The Family has been a subject of exploration in recent sculptures, with two different styles, one in ‘the beginning’ collection and this one in the ‘Souls’ collection.

It represents the idea that within the family we can have a full spectrum of personalities and characters. The family is a microcosm of the community and the globe. If we could live in harmony and peace with our loved ones, be accepting of our differences and celebrate them but realise and honour our similarities we would understand the same principles that bond and unite us as the human race. So much of the world looks at the dark side, to the negative, the qualities which separate us. It casts a shadow.

family tree 3

My son once asked me which was the most important part of a tree. I think I quickly answered off the cuff the seeds but at 6 years old he said “No Mama” it’s the roots. Such is the wisdom of children. We need to build and strengthen our ties. Focus on the roots and the branches will flourish. We can stand tall and proud supporting each other.

* **Instructions for the task**:
Copy the passage about the family sculptures from "The Family has" up to and including "the ‘Souls’ collection.", substituting "artworks" for "sculptures".

* **Rows from a dataset**:
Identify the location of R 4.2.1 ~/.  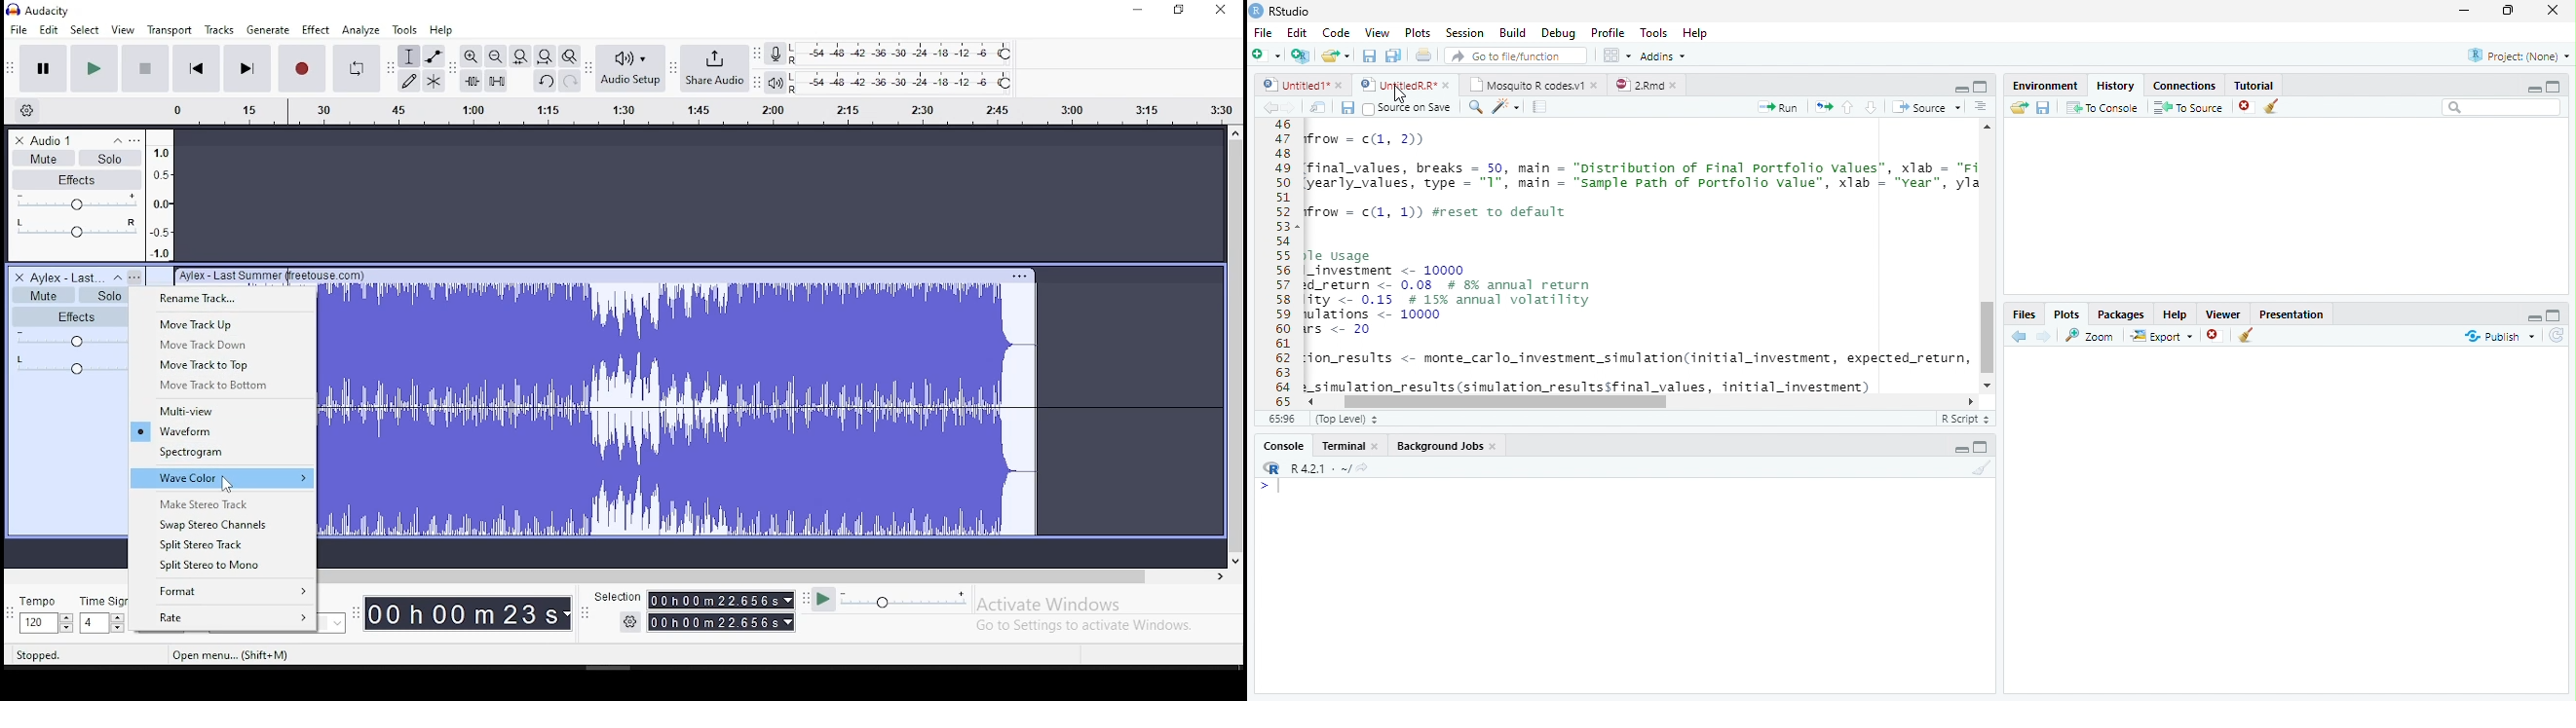
(1312, 466).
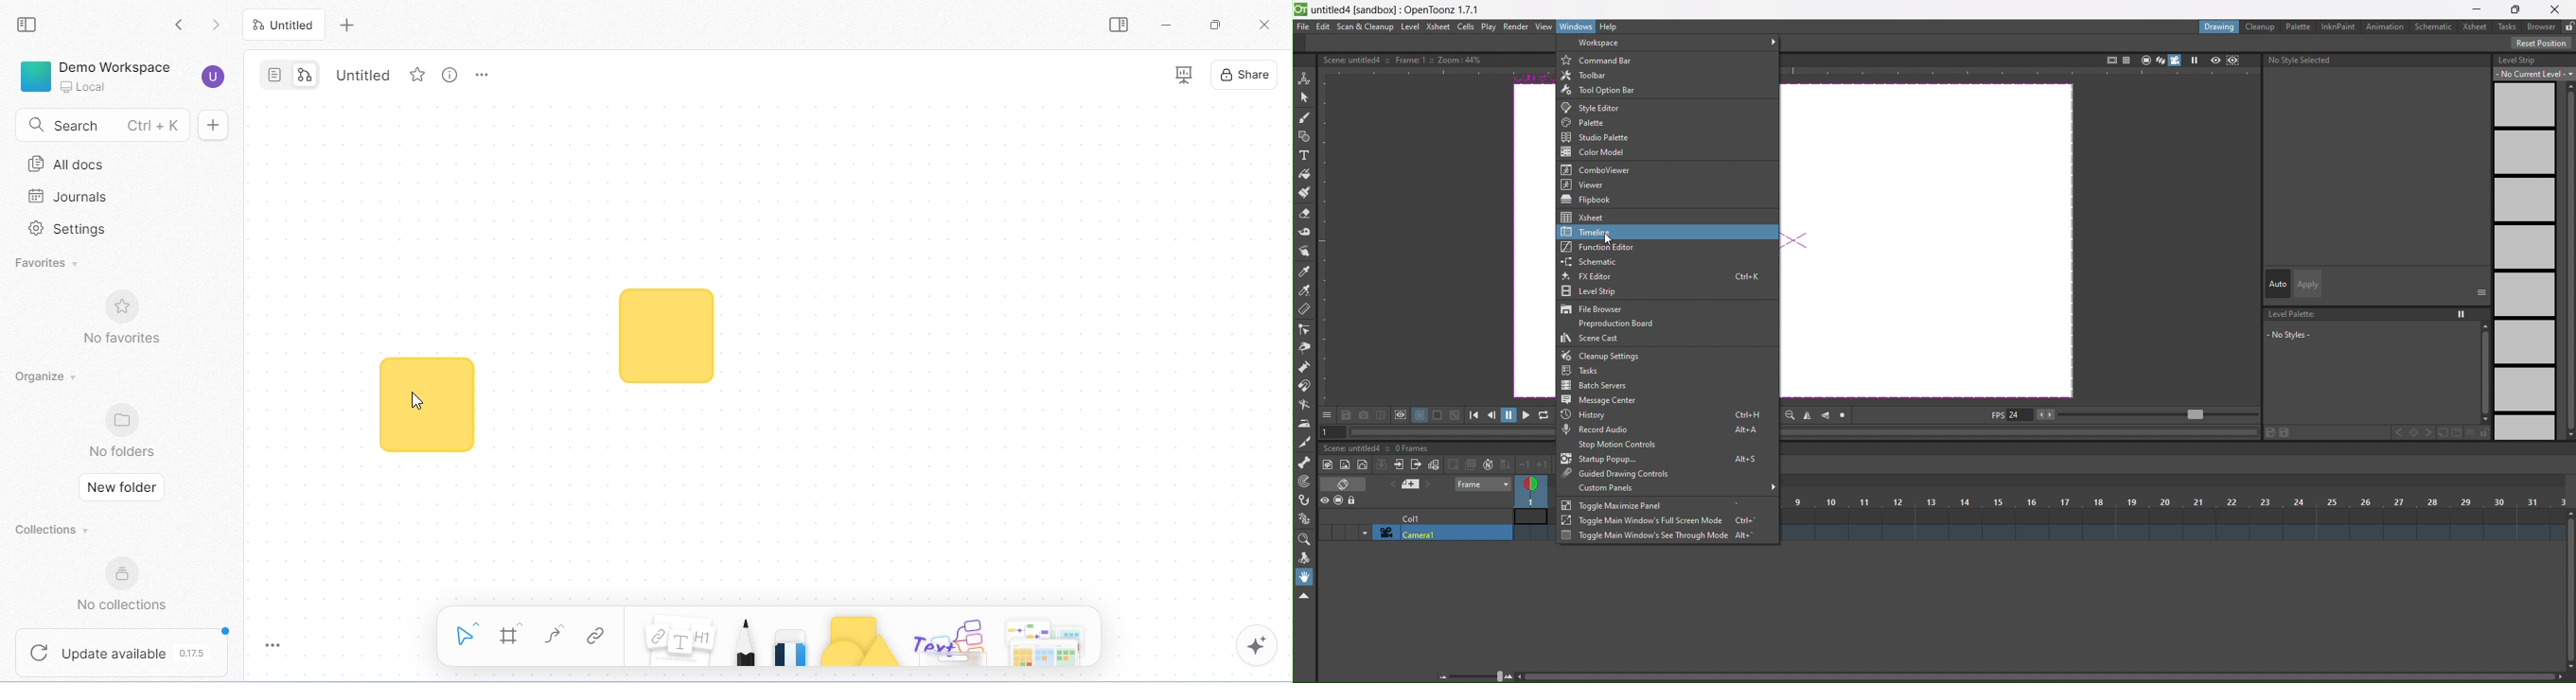 This screenshot has height=700, width=2576. What do you see at coordinates (214, 79) in the screenshot?
I see `account` at bounding box center [214, 79].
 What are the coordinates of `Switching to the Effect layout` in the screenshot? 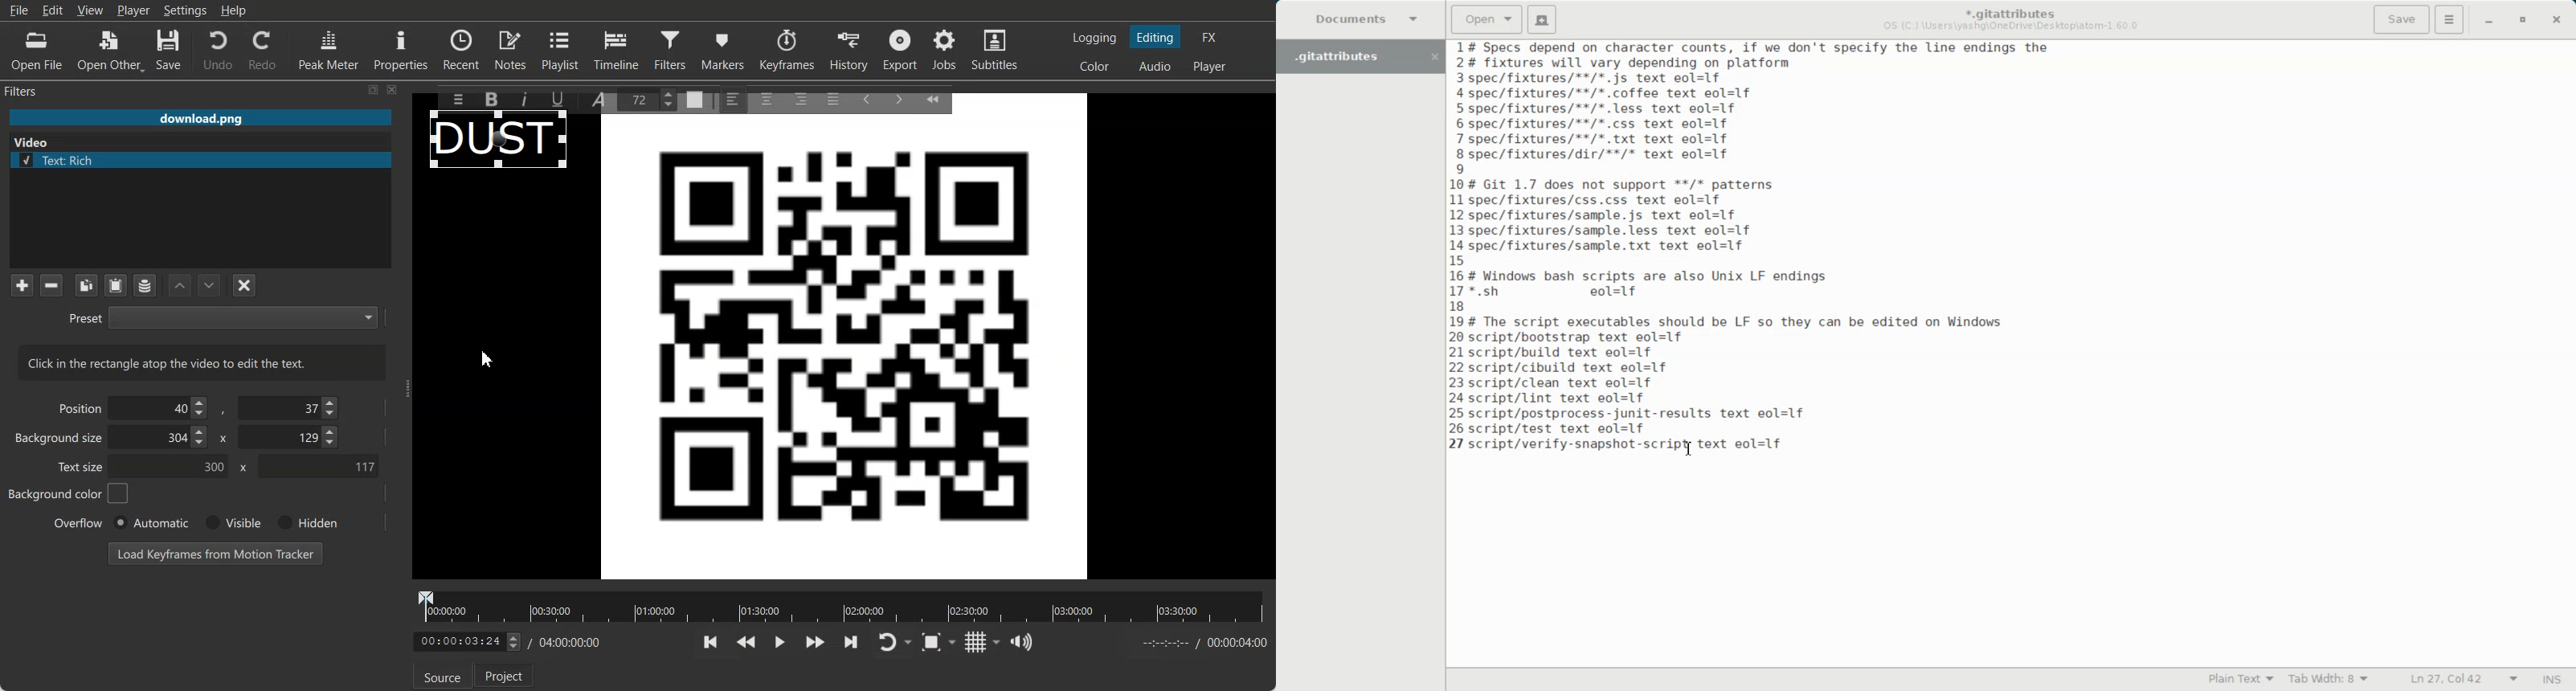 It's located at (1210, 37).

* **Correct answer**:
The Family has been a subject of exploration in recent artworks, with two different styles, one in ‘the beginning’ collection and this one in the ‘Souls’ collection.